Many years ago, when I and the institutions for which I worked were less aware of issues of accessibility, I used to teach courses which blended outdoor activity with creative writing. It was good to get people away from screens. I enjoyed the planning and teaching, the ways I could show students that making art is physical, embodied work, that being in places is at once natural and cultural because to be human is to be in nature and in culture. (I have since developed more inclusive ways to do this.)
At the back of my mind, as I planned and led these trips, was always the dynamic assessment and management of risk. I had learned the basics in a childhood of mountain climbing: read the weather forecast and also the sky; the group might string out in good times but generally moves at the pace of the slowest member; make sure someone knows where you’re going and when you expect to be back; carry first aid and emergency supplies and know how to use them.

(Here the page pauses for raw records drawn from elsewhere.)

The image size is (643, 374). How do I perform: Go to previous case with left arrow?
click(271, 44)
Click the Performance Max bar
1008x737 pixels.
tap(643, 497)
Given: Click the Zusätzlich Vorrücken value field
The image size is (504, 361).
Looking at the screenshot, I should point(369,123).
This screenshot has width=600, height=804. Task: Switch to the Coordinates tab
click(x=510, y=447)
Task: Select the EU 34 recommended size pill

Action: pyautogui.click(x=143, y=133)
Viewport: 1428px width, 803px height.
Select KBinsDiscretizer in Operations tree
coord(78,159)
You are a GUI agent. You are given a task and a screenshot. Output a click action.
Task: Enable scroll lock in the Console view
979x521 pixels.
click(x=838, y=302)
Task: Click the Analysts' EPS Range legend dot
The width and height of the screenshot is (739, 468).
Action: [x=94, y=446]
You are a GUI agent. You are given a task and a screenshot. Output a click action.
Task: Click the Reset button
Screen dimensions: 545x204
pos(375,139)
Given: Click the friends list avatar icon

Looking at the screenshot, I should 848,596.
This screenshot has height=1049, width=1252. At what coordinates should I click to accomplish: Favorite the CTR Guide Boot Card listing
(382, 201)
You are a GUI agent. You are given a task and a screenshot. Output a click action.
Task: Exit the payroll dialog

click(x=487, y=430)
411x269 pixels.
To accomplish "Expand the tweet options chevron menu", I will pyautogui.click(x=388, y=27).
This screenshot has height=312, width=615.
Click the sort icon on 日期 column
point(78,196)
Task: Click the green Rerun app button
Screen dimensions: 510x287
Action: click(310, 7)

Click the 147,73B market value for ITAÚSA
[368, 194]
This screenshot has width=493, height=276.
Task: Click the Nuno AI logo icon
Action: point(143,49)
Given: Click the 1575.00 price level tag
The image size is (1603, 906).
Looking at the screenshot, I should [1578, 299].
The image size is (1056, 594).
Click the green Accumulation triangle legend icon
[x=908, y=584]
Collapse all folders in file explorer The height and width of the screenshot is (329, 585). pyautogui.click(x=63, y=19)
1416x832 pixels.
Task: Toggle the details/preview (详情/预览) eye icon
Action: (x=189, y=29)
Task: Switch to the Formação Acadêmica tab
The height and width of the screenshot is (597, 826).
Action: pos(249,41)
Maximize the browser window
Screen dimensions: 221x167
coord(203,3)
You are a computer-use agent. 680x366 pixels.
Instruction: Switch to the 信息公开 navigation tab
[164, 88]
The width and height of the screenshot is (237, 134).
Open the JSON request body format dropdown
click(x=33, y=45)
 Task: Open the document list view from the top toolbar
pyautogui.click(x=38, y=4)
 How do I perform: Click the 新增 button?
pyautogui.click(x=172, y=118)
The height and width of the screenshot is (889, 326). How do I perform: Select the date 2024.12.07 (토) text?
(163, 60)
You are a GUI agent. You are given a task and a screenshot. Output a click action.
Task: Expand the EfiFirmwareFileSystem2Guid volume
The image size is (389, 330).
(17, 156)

Even so, after the first year I asked for and was given more formal training. I joined a class learning mountain leadership and advanced first aid, the only woman and certainly the only literature professor in the group. First aid classes are always a strange and sobering experience – hours or days spent pretending that the worst has happened, leaving participants at once disturbed and prepared.
The mountain leadership training was less alarming than the new parents’ course I took after my infant son half-inhaled a plum, but some of it was a touch brutal. We were told not to start CPR unless it was reasonable to expect medical assistance within 10 minutes. Otherwise, the instructor said, you’ll exhaust yourself when you still have to get everyone else off the mountain and feel responsible when you have to decide to stop.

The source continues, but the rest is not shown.